WHAT IS REQUIRED: Return every line of the entries that includes the word "list".

Saved entries:

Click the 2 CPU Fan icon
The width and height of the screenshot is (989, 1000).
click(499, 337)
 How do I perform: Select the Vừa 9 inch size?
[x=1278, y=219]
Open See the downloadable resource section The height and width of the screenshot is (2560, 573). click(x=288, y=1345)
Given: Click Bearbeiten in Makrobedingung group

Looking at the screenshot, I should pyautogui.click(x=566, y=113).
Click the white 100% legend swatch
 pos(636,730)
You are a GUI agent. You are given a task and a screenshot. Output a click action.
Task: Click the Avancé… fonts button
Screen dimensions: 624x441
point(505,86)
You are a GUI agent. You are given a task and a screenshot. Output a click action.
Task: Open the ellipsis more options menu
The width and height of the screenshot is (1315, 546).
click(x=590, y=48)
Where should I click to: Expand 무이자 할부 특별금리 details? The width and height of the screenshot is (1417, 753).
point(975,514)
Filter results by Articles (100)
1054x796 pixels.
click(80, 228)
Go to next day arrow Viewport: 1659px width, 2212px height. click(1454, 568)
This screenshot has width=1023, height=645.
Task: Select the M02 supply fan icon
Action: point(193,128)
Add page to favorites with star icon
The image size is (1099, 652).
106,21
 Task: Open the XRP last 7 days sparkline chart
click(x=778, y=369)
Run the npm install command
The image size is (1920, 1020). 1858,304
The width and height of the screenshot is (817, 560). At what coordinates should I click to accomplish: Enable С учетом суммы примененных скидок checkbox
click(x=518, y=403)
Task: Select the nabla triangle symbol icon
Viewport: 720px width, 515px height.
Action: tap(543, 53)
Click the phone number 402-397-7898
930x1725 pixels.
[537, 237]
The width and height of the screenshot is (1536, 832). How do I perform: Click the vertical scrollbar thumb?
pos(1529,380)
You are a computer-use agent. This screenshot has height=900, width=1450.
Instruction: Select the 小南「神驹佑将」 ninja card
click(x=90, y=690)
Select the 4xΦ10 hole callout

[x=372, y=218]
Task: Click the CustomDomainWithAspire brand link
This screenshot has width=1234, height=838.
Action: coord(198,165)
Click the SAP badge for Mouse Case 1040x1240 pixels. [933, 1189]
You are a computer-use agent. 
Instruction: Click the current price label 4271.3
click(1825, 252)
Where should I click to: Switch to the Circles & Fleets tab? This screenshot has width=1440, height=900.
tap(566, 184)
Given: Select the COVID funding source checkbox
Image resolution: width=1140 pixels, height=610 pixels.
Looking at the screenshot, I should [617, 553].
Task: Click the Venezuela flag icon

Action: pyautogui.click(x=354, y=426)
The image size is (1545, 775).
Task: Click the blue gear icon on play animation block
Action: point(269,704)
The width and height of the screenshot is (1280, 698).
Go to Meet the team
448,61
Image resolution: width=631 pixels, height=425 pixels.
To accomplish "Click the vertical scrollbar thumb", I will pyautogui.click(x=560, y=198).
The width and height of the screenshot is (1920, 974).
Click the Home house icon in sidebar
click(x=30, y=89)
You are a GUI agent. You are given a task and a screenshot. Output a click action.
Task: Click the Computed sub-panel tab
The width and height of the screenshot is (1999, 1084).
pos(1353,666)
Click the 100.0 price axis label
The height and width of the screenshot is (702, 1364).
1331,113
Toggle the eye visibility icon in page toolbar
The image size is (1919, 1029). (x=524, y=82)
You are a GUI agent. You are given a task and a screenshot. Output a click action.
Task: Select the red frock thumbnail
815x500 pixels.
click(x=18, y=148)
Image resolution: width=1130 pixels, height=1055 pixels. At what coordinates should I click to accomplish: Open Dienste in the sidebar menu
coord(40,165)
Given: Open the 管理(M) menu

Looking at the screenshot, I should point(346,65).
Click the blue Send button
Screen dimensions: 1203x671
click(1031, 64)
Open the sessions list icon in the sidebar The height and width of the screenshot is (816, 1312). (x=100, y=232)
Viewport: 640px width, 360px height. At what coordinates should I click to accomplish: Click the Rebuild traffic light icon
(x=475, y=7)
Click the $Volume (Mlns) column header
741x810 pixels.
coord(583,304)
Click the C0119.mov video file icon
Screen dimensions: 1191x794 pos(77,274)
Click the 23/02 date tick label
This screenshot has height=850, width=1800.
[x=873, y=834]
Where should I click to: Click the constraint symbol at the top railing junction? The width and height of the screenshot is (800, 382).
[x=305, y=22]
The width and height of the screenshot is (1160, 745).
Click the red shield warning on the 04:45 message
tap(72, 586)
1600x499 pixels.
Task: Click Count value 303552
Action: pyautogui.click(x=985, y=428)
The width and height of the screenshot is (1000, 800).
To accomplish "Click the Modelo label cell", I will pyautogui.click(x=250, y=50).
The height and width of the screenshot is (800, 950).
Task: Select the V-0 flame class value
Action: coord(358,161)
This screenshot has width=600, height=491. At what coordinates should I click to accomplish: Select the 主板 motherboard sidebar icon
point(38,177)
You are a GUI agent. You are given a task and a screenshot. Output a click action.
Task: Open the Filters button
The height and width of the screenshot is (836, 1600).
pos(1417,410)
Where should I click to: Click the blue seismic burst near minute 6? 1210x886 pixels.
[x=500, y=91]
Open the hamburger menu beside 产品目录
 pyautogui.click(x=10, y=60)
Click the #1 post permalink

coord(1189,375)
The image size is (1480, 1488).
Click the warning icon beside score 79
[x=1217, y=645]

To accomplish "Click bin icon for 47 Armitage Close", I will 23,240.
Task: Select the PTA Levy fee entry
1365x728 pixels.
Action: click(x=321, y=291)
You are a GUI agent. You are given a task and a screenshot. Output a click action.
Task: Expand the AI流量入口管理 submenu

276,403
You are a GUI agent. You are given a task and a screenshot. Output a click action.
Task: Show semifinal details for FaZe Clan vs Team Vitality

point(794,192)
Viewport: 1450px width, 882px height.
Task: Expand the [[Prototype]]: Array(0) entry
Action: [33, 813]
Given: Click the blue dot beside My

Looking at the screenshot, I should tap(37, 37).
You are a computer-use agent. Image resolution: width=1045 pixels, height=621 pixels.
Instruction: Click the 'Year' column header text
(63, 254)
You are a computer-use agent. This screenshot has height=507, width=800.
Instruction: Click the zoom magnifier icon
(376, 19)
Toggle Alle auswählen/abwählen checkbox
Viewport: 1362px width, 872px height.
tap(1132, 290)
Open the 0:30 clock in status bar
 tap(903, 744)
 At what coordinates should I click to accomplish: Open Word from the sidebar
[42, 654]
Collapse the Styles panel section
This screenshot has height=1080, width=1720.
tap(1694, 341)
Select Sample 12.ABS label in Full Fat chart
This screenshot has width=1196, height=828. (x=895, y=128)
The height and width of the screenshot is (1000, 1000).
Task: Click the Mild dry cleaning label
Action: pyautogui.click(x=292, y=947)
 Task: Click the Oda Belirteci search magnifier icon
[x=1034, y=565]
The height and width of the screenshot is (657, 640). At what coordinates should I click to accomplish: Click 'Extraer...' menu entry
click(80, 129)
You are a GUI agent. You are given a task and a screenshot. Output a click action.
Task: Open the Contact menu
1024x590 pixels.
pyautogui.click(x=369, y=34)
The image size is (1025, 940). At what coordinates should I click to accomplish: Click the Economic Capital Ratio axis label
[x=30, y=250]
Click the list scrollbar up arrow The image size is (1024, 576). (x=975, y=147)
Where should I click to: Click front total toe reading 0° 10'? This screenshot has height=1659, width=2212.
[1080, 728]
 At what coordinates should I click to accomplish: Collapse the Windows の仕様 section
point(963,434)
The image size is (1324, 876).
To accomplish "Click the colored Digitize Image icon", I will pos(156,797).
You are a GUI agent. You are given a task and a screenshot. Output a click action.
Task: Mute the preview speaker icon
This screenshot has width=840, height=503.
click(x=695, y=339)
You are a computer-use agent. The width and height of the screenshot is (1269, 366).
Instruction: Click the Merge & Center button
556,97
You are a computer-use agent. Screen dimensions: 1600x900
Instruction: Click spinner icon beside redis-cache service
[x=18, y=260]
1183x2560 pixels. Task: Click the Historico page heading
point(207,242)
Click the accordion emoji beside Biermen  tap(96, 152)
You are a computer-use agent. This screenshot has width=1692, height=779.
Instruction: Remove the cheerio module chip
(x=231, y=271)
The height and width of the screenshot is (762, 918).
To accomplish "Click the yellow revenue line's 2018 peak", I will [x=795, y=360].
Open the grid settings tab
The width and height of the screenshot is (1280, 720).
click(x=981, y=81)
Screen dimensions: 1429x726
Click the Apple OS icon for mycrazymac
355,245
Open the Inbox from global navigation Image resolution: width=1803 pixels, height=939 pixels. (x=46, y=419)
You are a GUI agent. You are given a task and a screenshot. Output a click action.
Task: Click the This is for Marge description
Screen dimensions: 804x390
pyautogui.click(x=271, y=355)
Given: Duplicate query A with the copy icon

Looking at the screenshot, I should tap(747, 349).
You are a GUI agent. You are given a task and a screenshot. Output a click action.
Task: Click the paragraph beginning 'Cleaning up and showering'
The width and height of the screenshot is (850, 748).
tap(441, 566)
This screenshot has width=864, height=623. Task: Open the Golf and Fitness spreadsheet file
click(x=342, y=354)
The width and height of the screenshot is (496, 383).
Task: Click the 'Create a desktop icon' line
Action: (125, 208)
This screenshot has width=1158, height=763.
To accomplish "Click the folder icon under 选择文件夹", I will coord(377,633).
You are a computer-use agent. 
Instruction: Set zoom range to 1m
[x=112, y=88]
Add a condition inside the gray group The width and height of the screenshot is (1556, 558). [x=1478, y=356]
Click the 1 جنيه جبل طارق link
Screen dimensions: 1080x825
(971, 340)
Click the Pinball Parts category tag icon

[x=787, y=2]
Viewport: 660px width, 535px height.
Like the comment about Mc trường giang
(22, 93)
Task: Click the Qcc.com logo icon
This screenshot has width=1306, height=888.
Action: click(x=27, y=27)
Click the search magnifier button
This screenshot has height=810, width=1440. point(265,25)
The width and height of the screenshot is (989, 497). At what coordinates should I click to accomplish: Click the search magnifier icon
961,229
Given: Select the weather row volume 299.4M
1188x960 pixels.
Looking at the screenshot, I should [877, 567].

RESULT FOR THIS TASK:
Open the sessions list icon in the sidebar The height and width of the screenshot is (816, 1312). (x=100, y=232)
Click the list scrollbar up arrow The image size is (1024, 576). (x=975, y=147)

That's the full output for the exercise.